I wondered how Monroe had made it through. He was much bigger than me—by at least 80 pounds—and he had crawled to the other side without the benefit of someone pulling him.

“Again!” I yelled, alarm coming through in my voice.

I jerked forward.

As I drew near Monroe’s headlamp, the wave of terror passed, and in a few seconds, Monroe pulling all the way, I crawled out the other side, a quiet sigh of relief passing over my lips.

“You okay, Pablo?”

“Yeah, fine,” I said, gulping air and climbing to my feet. “I just hope …” I cleared the lingering panic from my head. “I just hope that’s the last hole we have to crawl through.”

I surveyed my new surroundings. It was a small chamber connected to two passageways. They forked off at 45-degree angles. I couldn’t remember the map showing the fork.

But first things first, and I dropped to my knees next to Monroe and yelled down the crawl space. “Send Pia through!”

From the other end came Kiki’s voice. It was no more than a murmur, and I strained to hear my cousin’s words.

I poked my head into the tunnel. “What’d you say, Kiki?”

Her choked words spiraled feebly down the black hole. “I said we have … company.”

15

“Pablo, there’s a really big bear in here,” Pia said from the other end of the narrow tunnel, her words sounding frightened and distant.

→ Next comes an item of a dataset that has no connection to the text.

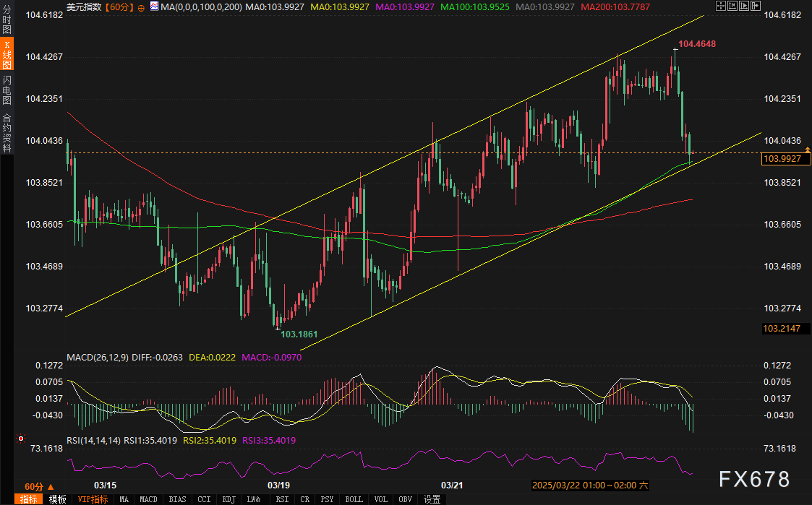Open 设置 indicator settings
812x505 pixels.
pos(432,499)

Crouched beside me near the black hole, Monroe’s eyes flashed alarm. “The bear smells our food!”

Turning back to the tunnel, desperation in my voice, I shouted, “Pia! Kiki! Blow your whistles! Scare it away!”

“No!” Monroe cried, pushing me aside. “That’ll just make—”

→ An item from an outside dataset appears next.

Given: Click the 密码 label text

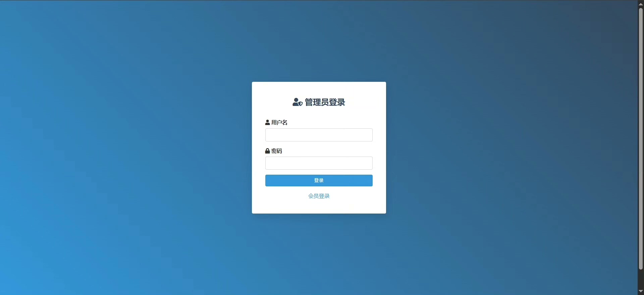Looking at the screenshot, I should [x=277, y=151].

That’ll just make the bear mad, is what Monroe wanted to say, but his warning was muffled by the deafening shrill of whistles. The head-splitting screech echoed throughout the cave like a hundred smoke alarms. In the next moment the whistles quieted and a thunderous growl erupted from the hole like a cannon shot.

Kiki’s frantic voice spilled out of the hole, “Pia’s coming through! Pull!”

Monroe and I grabbed a section of rope and began pulling. Hand over hand we heaved the taut rope, the bear’s rumbling snarls booming through the cave. Pia’s faint squeals signaled her approach, and in a few seconds she was safely through the tunnel.

“You have to save Kiki,” Pia gasped, crawling out of the hole, her face looking somehow older than her nine years. “You just have to, Pablo!”

From the other end of the tunnel Kiki uttered such a bloodcurdling shriek that I thought it might be her last. I pictured the bear tearing her into edible bites.

Another thunderous growl, a softer snarl, and then silence.

My heart was banging so hard in my chest I thought it might blow up.

“Oh, Pablo …” Pia whispered, sitting on the cave floor beside the hole, her hands laced together in a prayer-like fist.

“Kiki!” I yelled.

More silence.

Then, from the other end of the tunnel, Kiki screamed. “Pull!”

Monroe and I again gripped a piece of rope and pulled. My fingers tightening around the rope, I felt a great tug on my arms. The rope tightened, but wouldn’t give.